* [Excerpts from a dataset]:
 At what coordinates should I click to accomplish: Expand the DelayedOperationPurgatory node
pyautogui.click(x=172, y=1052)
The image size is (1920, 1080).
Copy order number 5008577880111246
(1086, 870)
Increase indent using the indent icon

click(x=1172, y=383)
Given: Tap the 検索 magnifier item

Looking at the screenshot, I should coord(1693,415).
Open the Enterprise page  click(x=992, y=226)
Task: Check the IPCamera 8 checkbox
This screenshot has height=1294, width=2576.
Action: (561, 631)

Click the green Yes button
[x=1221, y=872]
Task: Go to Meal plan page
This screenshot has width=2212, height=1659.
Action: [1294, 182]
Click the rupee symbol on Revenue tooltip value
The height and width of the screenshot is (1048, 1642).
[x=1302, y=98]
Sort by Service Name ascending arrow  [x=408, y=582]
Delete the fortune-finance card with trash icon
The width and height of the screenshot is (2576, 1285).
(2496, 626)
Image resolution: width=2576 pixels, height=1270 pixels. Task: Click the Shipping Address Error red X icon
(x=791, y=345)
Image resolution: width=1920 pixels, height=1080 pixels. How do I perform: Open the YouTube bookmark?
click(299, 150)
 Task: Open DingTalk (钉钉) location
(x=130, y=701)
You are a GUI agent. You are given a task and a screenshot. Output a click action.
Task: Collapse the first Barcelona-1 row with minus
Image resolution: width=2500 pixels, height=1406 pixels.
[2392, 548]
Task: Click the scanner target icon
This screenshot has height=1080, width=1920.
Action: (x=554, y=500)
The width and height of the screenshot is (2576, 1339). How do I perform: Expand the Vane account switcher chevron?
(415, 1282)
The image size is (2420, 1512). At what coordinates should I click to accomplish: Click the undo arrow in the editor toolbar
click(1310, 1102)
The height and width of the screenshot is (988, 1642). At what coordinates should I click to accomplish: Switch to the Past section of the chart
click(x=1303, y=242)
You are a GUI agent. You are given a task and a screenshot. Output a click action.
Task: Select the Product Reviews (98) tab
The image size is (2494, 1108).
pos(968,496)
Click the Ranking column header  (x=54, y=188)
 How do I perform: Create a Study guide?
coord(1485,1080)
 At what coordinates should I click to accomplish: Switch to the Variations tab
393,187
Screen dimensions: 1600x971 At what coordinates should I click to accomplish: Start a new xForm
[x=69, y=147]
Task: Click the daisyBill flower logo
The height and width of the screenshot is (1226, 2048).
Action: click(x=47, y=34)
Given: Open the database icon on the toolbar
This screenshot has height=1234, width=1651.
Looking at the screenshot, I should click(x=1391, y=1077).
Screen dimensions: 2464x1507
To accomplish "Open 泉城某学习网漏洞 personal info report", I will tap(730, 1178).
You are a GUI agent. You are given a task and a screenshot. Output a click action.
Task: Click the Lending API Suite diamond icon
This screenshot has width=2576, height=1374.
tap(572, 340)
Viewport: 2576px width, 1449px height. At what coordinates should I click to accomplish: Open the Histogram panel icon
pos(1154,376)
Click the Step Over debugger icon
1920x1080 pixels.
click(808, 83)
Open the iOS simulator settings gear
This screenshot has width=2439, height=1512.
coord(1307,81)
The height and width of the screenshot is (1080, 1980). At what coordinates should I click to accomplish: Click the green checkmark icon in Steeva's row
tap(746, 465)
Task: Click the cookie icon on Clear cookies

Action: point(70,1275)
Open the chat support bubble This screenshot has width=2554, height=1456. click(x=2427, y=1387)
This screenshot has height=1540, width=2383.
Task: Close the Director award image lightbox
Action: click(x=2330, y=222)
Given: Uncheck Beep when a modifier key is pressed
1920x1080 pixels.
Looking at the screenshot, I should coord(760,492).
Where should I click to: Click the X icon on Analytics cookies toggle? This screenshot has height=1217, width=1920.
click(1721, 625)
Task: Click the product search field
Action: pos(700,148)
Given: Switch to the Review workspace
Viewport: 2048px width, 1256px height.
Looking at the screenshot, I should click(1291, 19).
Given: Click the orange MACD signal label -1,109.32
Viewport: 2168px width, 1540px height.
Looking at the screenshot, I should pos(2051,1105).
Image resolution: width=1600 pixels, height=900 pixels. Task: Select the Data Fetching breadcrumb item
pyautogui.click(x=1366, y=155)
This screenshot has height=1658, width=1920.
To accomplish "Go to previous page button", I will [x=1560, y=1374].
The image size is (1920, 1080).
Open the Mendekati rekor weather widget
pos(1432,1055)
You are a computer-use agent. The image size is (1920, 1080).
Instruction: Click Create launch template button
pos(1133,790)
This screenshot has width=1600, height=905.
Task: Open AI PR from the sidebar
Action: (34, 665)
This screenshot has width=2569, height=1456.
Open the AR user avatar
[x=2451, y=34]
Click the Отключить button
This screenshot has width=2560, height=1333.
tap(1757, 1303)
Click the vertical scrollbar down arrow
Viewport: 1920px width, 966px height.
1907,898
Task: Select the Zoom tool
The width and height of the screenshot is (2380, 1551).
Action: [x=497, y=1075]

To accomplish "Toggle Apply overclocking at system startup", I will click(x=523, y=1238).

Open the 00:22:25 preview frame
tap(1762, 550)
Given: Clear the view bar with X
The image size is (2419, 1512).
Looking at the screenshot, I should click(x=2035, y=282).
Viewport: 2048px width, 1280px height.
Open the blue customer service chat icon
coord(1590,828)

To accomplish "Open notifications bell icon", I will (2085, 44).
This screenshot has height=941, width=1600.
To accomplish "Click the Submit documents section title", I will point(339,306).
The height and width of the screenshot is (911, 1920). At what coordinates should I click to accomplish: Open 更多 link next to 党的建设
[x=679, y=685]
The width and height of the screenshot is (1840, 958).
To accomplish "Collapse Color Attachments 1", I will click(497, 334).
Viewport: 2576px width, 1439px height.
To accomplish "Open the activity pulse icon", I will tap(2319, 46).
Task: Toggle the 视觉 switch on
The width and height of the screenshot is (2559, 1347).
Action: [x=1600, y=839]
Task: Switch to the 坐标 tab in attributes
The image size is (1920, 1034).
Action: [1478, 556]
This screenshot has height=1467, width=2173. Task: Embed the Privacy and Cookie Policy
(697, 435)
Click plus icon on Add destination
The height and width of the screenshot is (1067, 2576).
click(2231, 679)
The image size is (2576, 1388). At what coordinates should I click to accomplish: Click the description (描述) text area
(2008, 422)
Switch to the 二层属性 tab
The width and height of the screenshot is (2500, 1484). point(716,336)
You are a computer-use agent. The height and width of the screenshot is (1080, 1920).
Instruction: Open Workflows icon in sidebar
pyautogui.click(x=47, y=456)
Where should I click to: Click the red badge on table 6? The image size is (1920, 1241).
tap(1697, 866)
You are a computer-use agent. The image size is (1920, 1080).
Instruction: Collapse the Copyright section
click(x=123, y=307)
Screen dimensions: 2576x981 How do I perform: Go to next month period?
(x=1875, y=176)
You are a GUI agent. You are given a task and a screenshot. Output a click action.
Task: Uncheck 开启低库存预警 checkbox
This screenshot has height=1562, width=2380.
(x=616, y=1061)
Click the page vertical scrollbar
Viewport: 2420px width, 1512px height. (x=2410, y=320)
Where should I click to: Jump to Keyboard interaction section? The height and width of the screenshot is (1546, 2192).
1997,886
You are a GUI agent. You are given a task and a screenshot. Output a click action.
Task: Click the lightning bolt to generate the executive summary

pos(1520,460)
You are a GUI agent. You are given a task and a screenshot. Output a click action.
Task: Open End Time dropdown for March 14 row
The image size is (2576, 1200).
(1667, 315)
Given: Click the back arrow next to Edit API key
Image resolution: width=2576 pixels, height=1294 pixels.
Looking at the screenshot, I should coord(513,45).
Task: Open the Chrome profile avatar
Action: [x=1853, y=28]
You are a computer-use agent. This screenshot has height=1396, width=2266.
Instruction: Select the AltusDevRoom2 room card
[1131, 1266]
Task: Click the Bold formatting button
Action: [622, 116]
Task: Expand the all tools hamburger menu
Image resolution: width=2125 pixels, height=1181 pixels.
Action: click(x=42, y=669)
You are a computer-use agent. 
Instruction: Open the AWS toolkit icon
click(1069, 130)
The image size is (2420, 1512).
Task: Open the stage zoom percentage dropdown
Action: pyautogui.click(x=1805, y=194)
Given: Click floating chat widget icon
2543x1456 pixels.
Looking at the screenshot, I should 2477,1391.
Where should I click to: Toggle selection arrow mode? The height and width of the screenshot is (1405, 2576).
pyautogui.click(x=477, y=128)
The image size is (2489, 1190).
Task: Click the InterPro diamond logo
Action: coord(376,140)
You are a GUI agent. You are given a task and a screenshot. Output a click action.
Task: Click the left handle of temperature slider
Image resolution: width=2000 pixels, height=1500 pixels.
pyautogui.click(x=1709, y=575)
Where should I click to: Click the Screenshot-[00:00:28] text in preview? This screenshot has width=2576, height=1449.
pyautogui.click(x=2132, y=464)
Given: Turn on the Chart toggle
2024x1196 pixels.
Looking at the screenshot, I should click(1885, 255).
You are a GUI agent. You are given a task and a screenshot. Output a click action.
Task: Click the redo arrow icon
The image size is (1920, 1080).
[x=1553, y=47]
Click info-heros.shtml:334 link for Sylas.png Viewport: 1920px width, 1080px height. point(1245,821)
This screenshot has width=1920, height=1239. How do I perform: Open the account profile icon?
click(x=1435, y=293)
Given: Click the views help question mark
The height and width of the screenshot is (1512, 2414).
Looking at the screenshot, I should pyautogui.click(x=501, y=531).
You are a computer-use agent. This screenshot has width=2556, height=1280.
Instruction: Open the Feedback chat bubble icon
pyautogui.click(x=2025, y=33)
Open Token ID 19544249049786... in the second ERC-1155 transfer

* [Activity]: From the records above, retype only the lines starting at the line that contains "This screenshot has width=2576, height=1374." and ending at the line that contains "This screenshot has width=2569, height=1456.", both included.

* [Problem solution]:
This screenshot has width=2576, height=1374.
tap(572, 340)
Viewport: 2576px width, 1449px height. At what coordinates should I click to accomplish: Open the Histogram panel icon
pos(1154,376)
Click the Step Over debugger icon
1920x1080 pixels.
click(808, 83)
Open the iOS simulator settings gear
This screenshot has width=2439, height=1512.
coord(1307,81)
The height and width of the screenshot is (1080, 1980). At what coordinates should I click to accomplish: Click the green checkmark icon in Steeva's row
tap(746, 465)
Task: Click the cookie icon on Clear cookies

Action: point(70,1275)
Open the chat support bubble This screenshot has width=2554, height=1456. click(x=2427, y=1387)
This screenshot has height=1540, width=2383.
Task: Close the Director award image lightbox
Action: click(x=2330, y=222)
Given: Uncheck Beep when a modifier key is pressed
1920x1080 pixels.
Looking at the screenshot, I should coord(760,492).
Where should I click to: Click the X icon on Analytics cookies toggle? This screenshot has height=1217, width=1920.
click(1721, 625)
Task: Click the product search field
Action: pos(700,148)
Given: Switch to the Review workspace
Viewport: 2048px width, 1256px height.
Looking at the screenshot, I should click(1291, 19).
Given: Click the orange MACD signal label -1,109.32
Viewport: 2168px width, 1540px height.
Looking at the screenshot, I should pos(2051,1105).
Image resolution: width=1600 pixels, height=900 pixels. Task: Select the Data Fetching breadcrumb item
pyautogui.click(x=1366, y=155)
This screenshot has height=1658, width=1920.
To accomplish "Go to previous page button", I will [x=1560, y=1374].
The image size is (1920, 1080).
Open the Mendekati rekor weather widget
pos(1432,1055)
You are a computer-use agent. The image size is (1920, 1080).
Instruction: Click Create launch template button
pos(1133,790)
This screenshot has width=1600, height=905.
Task: Open AI PR from the sidebar
Action: (34, 665)
This screenshot has width=2569, height=1456.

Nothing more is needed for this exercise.